While the food bank offers much-needed assistance, making ends meet is a struggle because food prices are continuing to increase quickly, Rose said.
Delays with other benefits such as Medicaid and senior benefits are experiencing backlogs due to problems at the public assistance division, according to officials at the Alaska Department of Health that oversees the division. For Ian Clarke, standing near the back of the line at the food bank Thursday, it was trying to apply for more than one form of assistance — SNAP and Medicaid — that resulted in both getting caught in the backlog
“They seem to overlap and interchange my dates,” he said. “And so when I had to recertify for Medicaid it just got washed out in the system, like it overloads.”
Shirley Sakaye, a spokesperson for the Department of Health, stated in an email earlier this week efforts to reduce the current backlog are ongoing, including an online SNAP application that automates some processes scheduled to debut at the end of the month. Senior staff have also been assigned to some of the processing work and the department is trying to rehire some former eligibility technicians for temporary assistance.

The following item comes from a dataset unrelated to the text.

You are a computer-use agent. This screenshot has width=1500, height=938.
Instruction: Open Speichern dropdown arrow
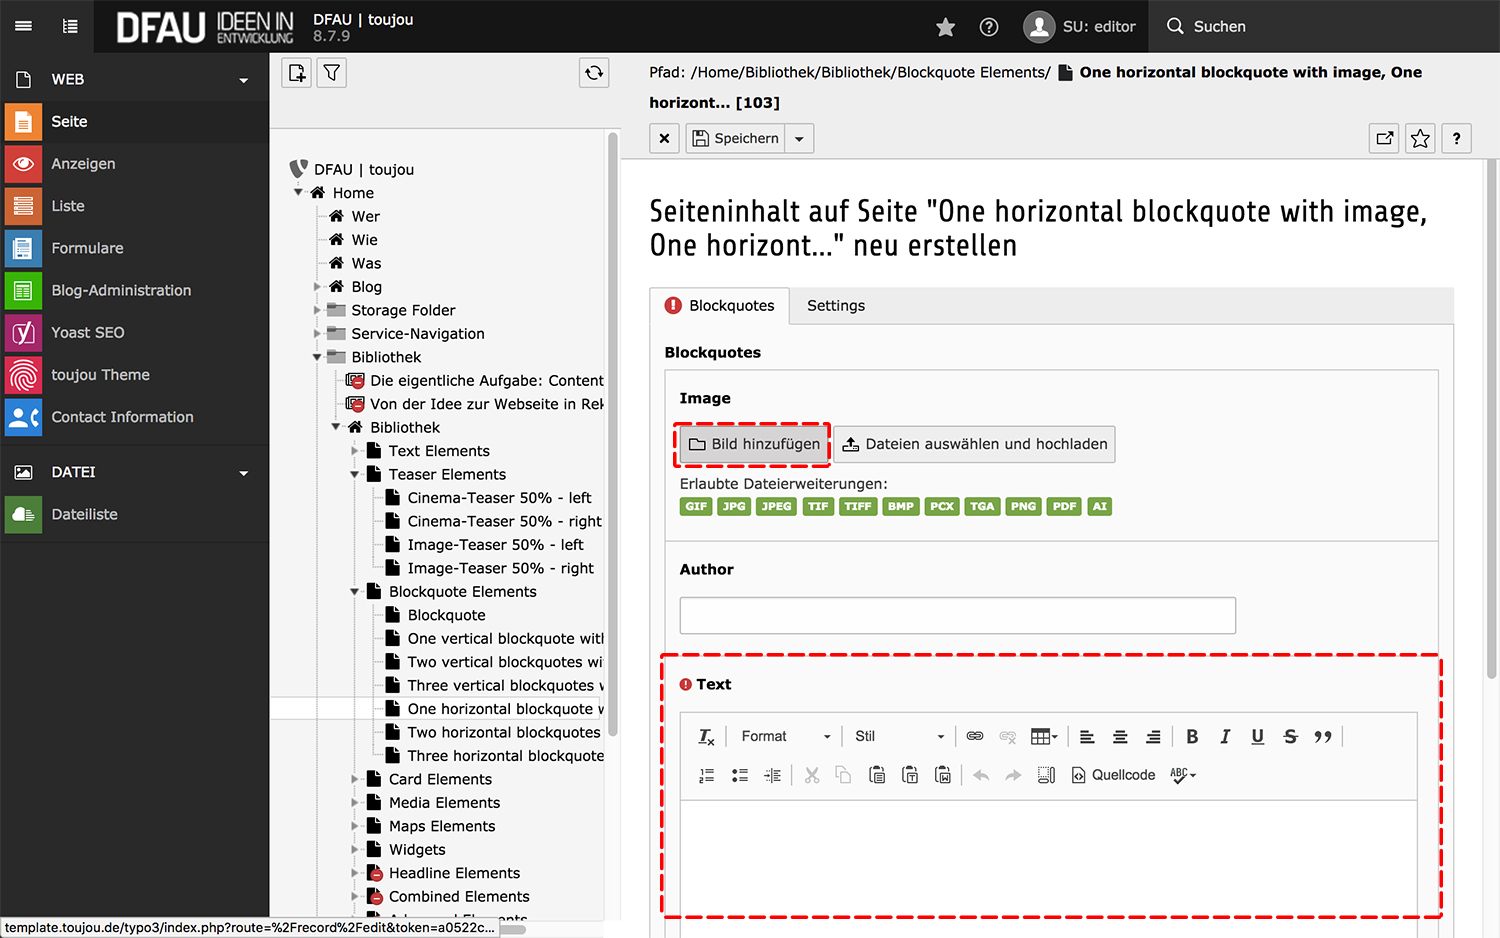pyautogui.click(x=799, y=139)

A faster solution during the previous backlog occurred when Gov. Mike Dunleavy in February redirected $1.68 million originally intended as disaster relief to address the SNAP shortage by purchasing and delivering bulk food to communities throughout the state, said Jeremiah Beedle, the Southeast Alaska Food Bank’s board chair. A total of $150,000 went to the local food bank, which serves 30 member agencies in Juneau and Southeast, in addition to the food pantry providing food directly to people.
Before the aid came in the food bank was running short of food to provide to members, Beedle said. But the funds allowed them to purchase an immense amount of food at low bulk prices, which was further aided when Alaska Marine Lines waived its shipping fees.
Beedle said he believes the state public assistance division is trying to resolve the backlog, but practically speaking another round of emergency funding is the better short-term fix.
“The changes (at the public assistance division) they’re trying to implement, I don’t know that they have the proper manpower to actually put the stuff into play,” he said. “So if there was some emergency funding that was allowed to do similar to what happened last year I know that would make a huge difference for us here and allow us to continue to meet the increased needs that we’re seeing.”
Beedle said that by the end of Thursday’s food pantry about 400 people had come by to pick up groceries. He said that’s consistent with recent weeks and a continuing increase in demand “even after the drastic increases we saw last year.”
“I think it’s more of a new normal,” he said. “It’s certainly above — way above — where we’ve been in the past.”